Sidney Allinson is a Victoria-based communications consultant, Canadian
news correspondent for Britain’s The Army Quarterly and Defence, and
author of The Bantams: The Untold Story of World War I.

Review

The Flight of Wild Oats chronicles an epic flight made in 1936 by a
husband-and-wife team who never achieved the fame enjoyed by the
legendary pilot pair, Amy Johnson and Jim Mollison. Fred and Marion
Goodwin’s round-trip journey aboard a two-seater deHavilland Puss Moth
took them from London, England, to Karachi, India, and back again. They
set out on this 10,000-mile journey immediately after getting their
pilot licences, with less than 30 hours of flying experience. “Wild
Oats,” their single-engined aircraft, was equipped with but three
instruments and a fuel tank able to carry just five hours’ worth of
gas (good for 500 miles).

The intrepid pair’s story is based on a series of letters Fred sent
home while en route.

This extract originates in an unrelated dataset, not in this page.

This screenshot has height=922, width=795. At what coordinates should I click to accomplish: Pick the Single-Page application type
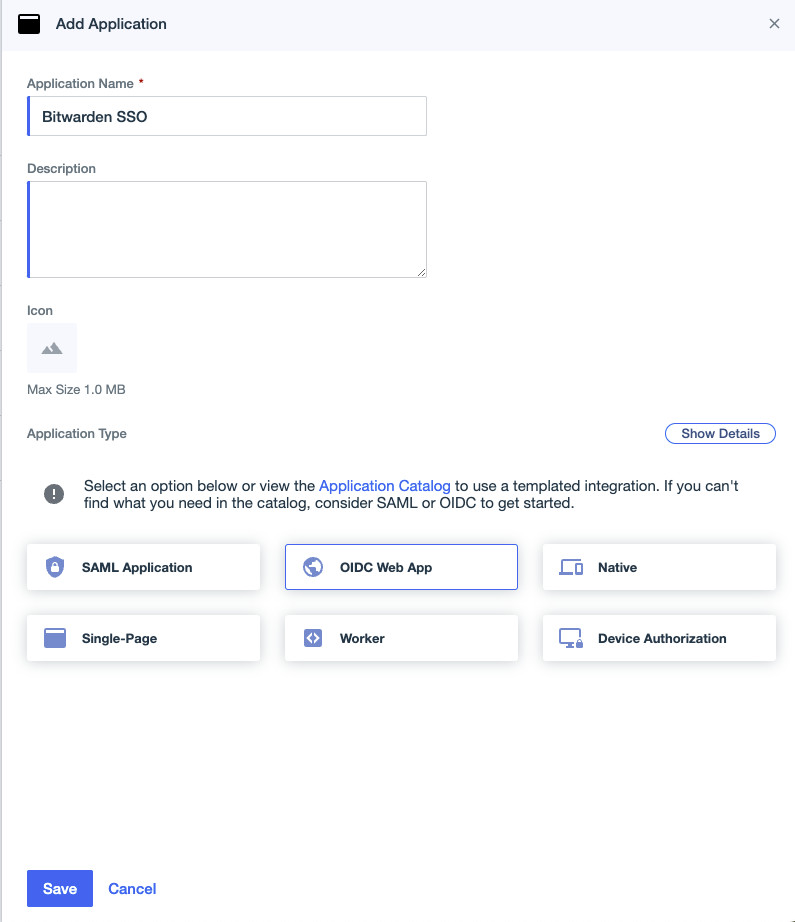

We do not get much insight into why this
comfortably well-off British couple suddenly decided to make such a
hazardous flight, leaving behind a baby daughter and a prearranged
guardianship, just in case. What the letters do reveal is the couple’s
carefreeness as they improvised landing arrangements and flight plans.
Reckless as it may seem, their casual attitude was probably the secret
of their success. In 1936, tensions were building in Europe and the
Middle East, which meant that landing arrangements were often difficult.
As these chatty letters reveal, Fred and Marion faced each obstacle with
good-humoured optimism; they braved long flights, storms, deserts, and
hostility with the oft-repeated credo “nothing to it.”

It is disappointing that no photographs were taken along the way. The
crude maps, which depict Pakistan 12 years before the country existed,
do little to enhance the book. Some of the footnotes suggest how
complicated the world was in the 1930s. Yet, the Goodwins blithely flew
on, oblivious to their own great courage.